Die damalige Zielrichtung des § 5a BAföG, einen weiteren Anreiz für Auslandsstudienaufenthalte zu bieten, hat sich trotz seiner Änderungen im Rahmen des 11. BAföGÄndG sowie der Aufhebung und Neufassung durch das 18. bzw. 20. BAföGÄndG (und der damit verbundenen Folgeänderungen in § 15 Abs. 3 Nr. 2 BAföG) nicht geändert. Das ergibt sich für die Fassung der Vorschrift, die für die gerichtliche Entscheidung maßgeblich ist, aus der entsprechenden Gesetzesbegründung (BT-Drs. 14/371, S. 9 und 13). Danach sollte mit der Wiedereinführung des § 5a BAföG die Attraktivität des Auslandsstudiums gestärkt werden und eine auch unter dem Gesichtspunkt der Verwaltungspraktikabilität bewährte Regelung wieder Gültigkeit erlangen. Deshalb bleibe die Zeit der Ausbildung im Ausland förderungsrechtlich bis zu einem Jahr unberücksichtigt. Dadurch werde eine generelle Verlängerung der Förderungshöchstdauer um maximal ein Jahr mit der Möglichkeit auch zu nicht unmittelbar fachbezogenen, aber auf Grund der internationalen und europäischen Entwicklung erwünschten weiteren Studien, etwa zum Fremdsprachenerwerb, bewirkt.

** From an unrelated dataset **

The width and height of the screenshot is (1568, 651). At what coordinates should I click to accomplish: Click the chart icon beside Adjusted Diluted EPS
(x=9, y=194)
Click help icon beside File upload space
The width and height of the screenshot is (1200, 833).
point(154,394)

Das damit klar formulierte Ziel des Gesetzgebers, einen Anreiz zur Durchführung von Auslandsstudien zu geben, auch wenn diese nicht unmittelbar fachbezogen sind, lässt allein den Schluss zu, bei der Bemessung der Förderungsdauer Ausbildungszeiten im Ausland unabhängig davon unberücksichtigt zu lassen, ob der Auslandsaufenthalt bereits vor oder erst nach Erreichen der Förderungshöchstdauer durchgeführt wird. Denn aus der Sicht der Kammer macht es keinen Unterschied, ob ein Auszubildender während des Laufs der Förderungshöchstdauer nach § 15a BAföG oder während des Laufs der Förderungsdauer nach § 15 Abs. 3 BAföG gefördert wird. In beiden Fällen hält der Gesetzgeber die Ausbildung für förderungswürdig. Dass der Gesetzgeber Auslandsstudien nur dann fördern wollte, wenn sie im Rahmen der Förderungshöchstdauer nach § 15a BAföG absolviert worden sind, vermag die Kammer nicht zu erkennen.